The upswing in market valuations has led to increased competition in finding investment deals with enough payoff, the head of Canada’s largest pension fund said in an interview with BNN Bloomberg.

“Things are really competitive. While we did 275 deals over the last year globally, we have to work harder and harder to find value,” Mark Machin, chief executive of the Canada Pension Plan Investment Board (CPPIB), said Thursday.

“There are record amounts of capital and dry powder for private assets whether in private equity, or infrastructure, or real estate around the world – and valuations in public markets are generally quite full. We have to work hard to find things that are little bit more complicated, things that take a little bit more time, to get returns that we require,” he said.

Machin added that the CPPIB’s equity exposure is its biggest risk, and will be for many years.
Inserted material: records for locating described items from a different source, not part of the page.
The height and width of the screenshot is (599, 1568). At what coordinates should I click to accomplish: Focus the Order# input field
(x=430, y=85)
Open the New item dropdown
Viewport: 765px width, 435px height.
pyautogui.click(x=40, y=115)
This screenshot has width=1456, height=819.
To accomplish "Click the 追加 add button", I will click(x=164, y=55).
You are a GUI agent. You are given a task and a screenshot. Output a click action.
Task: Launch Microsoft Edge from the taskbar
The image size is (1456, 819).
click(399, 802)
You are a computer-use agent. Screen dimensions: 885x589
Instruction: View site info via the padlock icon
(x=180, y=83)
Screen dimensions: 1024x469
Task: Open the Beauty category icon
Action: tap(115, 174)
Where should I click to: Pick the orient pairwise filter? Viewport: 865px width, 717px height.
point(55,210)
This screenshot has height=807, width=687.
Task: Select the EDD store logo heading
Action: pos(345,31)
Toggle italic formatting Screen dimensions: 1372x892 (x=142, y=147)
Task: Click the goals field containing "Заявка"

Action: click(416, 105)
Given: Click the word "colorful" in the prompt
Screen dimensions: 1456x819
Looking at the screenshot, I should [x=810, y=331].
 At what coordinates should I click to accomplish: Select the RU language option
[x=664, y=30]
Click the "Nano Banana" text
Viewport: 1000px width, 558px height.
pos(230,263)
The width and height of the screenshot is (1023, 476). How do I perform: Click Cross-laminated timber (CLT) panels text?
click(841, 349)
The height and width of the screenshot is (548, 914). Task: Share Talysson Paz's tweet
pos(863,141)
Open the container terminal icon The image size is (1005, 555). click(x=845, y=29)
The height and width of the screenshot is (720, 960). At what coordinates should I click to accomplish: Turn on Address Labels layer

“We’ve had a fantastic run for five years,” Machin said.  “I think we’re going to see lower, more depressed returns on financial assets over the next few years.”

At the end of March, the CPPIB managed net assets of $356.1 billion on behalf of the Canada Pension Plan, up from $316.7 billion at the end of fiscal 2017. The fund reported a net investment return of 11.6 per cent in fiscal 2018.

Machin added that one of the CPPIB’s biggest worries is the rise of populism around the world.   

“[Populism] leads to policies that are less friendly to the flow of international investment and trade – particularly something we benefitted from tremendously,” Machin said.

“Trade and investment typically are closely connected. We want maximum opportunities to deploy our long-term capital around the world. So we hope markets stay open for investment. We keep a keen eye on whether regulations or policies will change to become less friendly.”